Zhang Haomin, Lu Di, Li Qinglun, Lu Fengfeng, Zhang Jundong, Wang Zining, Lu Xuechun, Wang Jinliang
Department of Hematology, The Second Medical Center, Chinese PLA General Hospital, National Clinical Research Center for Geriatric Disease, Beijing, China.
Department of Oncology, The Fifth Medical Center of Chinese PLA General Hospital, Beijing, China.
Front Genet. 2021 Nov 16;12:755245. doi: 10.3389/fgene.2021.755245. eCollection 2021.
This study aims to determine hub genes related to the incidence and prognosis of EGFR-mutant (MT) lung adenocarcinoma (LUAD) with weighted gene coexpression network analysis (WGCNA). From The Cancer Genome Atlas (TCGA) and Gene Expression Omnibus (GEO) databases, we used 253 EGFR-MT LUAD samples and 38 normal lung tissue samples. At the same time, GSE19188 was additionally included to verify the accuracy of the predicted gene. To discover differentially expressed genes (DEGs), the R package "limma" was used. The R packages "WGCNA" and "survival" were used to perform WGCNA and survival analyses, respectively. The functional analysis was carried out with the R package "clusterProfiler." In total, 1450 EGFR-MT-specific DEGs were found, and 7 tumor-related modules were marked with WGCNA. We found 6 hub genes in DEGs that overlapped with the tumor-related modules, and the overexpression level of B3GNT3 was significantly associated with the worse OS (overall survival) of the EGFR-MT LUAD patients ( < 0.05).
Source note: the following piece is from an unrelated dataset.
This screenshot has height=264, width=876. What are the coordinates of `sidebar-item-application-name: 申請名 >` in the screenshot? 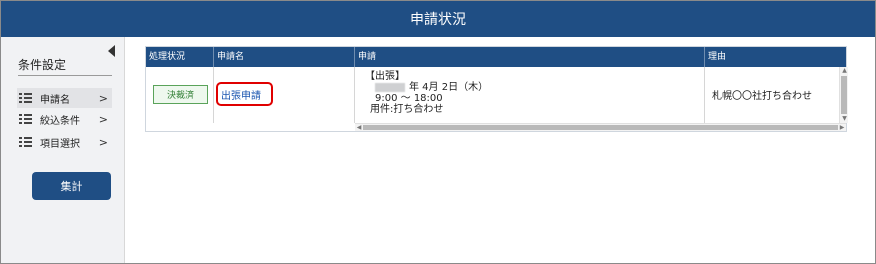 It's located at (64, 98).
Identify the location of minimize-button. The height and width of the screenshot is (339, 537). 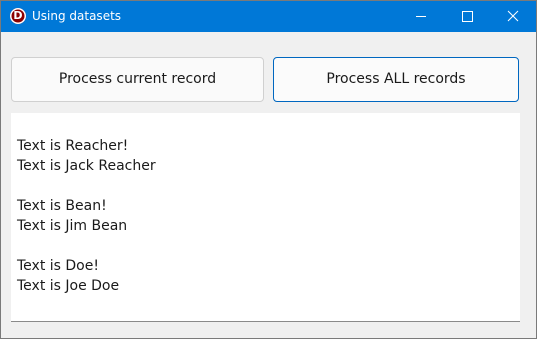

Functional analysis of the hub genes showed the metabolism and protein synthesis-related terms added value. In conclusion, we used WGCNA to identify hub genes in the development of EGFR-MT LUAD. The established prognostic factors could be used as clinical biomarkers. To confirm the mechanism of those genes in EGFR-MT LUAD, further molecular research is required.
本研究旨在通过加权基因共表达网络分析(WGCNA)确定与表皮生长因子受体突变(MT)肺腺癌(LUAD)的发生及预后相关的枢纽基因。我们从癌症基因组图谱(TCGA)和基因表达综合数据库(GEO)中获取了253个EGFR-MT LUAD样本和38个正常肺组织样本。同时,额外纳入GSE19188以验证预测基因的准确性。使用R包“limma”来发现差异表达基因(DEG)。分别使用R包“WGCNA”和“survival”进行WGCNA和生存分析。利用R包“clusterProfiler”进行功能分析。共发现1450个EGFR-MT特异性DEG,并用WGCNA标记了7个肿瘤相关模块。我们在与肿瘤相关模块重叠的DEG中发现了6个枢纽基因,B3GNT3的过表达水平与EGFR-MT LUAD患者较差的总生存期(OS)显著相关(<0.05)。对枢纽基因的功能分析显示,代谢和蛋白质合成相关术语具有附加价值。总之,我们利用WGCNA鉴定了EGFR-MT LUAD发生过程中的枢纽基因。所建立的预后因素可作为临床生物标志物。为了证实这些基因在EGFR-MT LUAD中的作用机制,还需要进一步的分子研究。